:: Data to use

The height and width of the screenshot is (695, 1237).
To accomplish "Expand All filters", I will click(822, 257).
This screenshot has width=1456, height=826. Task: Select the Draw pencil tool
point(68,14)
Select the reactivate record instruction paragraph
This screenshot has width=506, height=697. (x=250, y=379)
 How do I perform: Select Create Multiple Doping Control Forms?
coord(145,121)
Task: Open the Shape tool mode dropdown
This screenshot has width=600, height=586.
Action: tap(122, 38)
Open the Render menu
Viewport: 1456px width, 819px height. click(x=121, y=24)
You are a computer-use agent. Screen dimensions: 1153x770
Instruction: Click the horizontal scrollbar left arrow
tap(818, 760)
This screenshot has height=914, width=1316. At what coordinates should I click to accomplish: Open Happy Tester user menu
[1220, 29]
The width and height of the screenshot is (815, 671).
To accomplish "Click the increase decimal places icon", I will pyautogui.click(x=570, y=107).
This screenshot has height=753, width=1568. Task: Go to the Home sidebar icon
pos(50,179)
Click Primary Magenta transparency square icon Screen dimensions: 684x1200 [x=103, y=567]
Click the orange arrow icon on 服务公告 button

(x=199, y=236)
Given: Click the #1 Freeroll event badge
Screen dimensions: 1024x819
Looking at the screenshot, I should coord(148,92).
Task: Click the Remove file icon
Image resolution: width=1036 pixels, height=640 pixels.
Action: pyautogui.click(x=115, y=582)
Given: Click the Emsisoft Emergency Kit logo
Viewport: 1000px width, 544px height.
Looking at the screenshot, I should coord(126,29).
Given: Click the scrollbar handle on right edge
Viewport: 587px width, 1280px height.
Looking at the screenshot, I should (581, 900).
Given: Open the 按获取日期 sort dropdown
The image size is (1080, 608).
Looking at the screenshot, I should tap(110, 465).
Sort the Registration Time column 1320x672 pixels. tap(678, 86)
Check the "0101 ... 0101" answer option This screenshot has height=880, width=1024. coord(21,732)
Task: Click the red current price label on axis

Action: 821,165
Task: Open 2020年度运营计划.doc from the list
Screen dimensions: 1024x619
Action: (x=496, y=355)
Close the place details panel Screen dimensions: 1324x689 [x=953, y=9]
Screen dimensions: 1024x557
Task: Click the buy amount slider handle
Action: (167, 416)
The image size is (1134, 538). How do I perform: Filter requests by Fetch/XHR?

::::

## Stated goal:
Reproduce all of the data above, swapping every "Given:" for "Request:" and leaving everything else unchanged.

## Answer for the task:
The height and width of the screenshot is (695, 1237).
To accomplish "Expand All filters", I will click(822, 257).
This screenshot has width=1456, height=826. Task: Select the Draw pencil tool
point(68,14)
Select the reactivate record instruction paragraph
This screenshot has width=506, height=697. (x=250, y=379)
 How do I perform: Select Create Multiple Doping Control Forms?
coord(145,121)
Task: Open the Shape tool mode dropdown
This screenshot has width=600, height=586.
Action: tap(122, 38)
Open the Render menu
Viewport: 1456px width, 819px height. click(x=121, y=24)
You are a computer-use agent. Screen dimensions: 1153x770
Instruction: Click the horizontal scrollbar left arrow
tap(818, 760)
This screenshot has height=914, width=1316. At what coordinates should I click to accomplish: Open Happy Tester user menu
[1220, 29]
The width and height of the screenshot is (815, 671).
To accomplish "Click the increase decimal places icon", I will pyautogui.click(x=570, y=107).
This screenshot has height=753, width=1568. Task: Go to the Home sidebar icon
pos(50,179)
Click Primary Magenta transparency square icon Screen dimensions: 684x1200 [x=103, y=567]
Click the orange arrow icon on 服务公告 button

(x=199, y=236)
Request: Click the #1 Freeroll event badge
Screen dimensions: 1024x819
Looking at the screenshot, I should coord(148,92).
Task: Click the Remove file icon
Image resolution: width=1036 pixels, height=640 pixels.
Action: pyautogui.click(x=115, y=582)
Request: Click the Emsisoft Emergency Kit logo
Viewport: 1000px width, 544px height.
Looking at the screenshot, I should coord(126,29).
Request: Click the scrollbar handle on right edge
Viewport: 587px width, 1280px height.
Looking at the screenshot, I should (581, 900).
Request: Open the 按获取日期 sort dropdown
The image size is (1080, 608).
Looking at the screenshot, I should tap(110, 465).
Sort the Registration Time column 1320x672 pixels. tap(678, 86)
Check the "0101 ... 0101" answer option This screenshot has height=880, width=1024. coord(21,732)
Task: Click the red current price label on axis

Action: 821,165
Task: Open 2020年度运营计划.doc from the list
Screen dimensions: 1024x619
Action: (x=496, y=355)
Close the place details panel Screen dimensions: 1324x689 [x=953, y=9]
Screen dimensions: 1024x557
Task: Click the buy amount slider handle
Action: (167, 416)
The image size is (1134, 538). How do I perform: Filter requests by Fetch/XHR?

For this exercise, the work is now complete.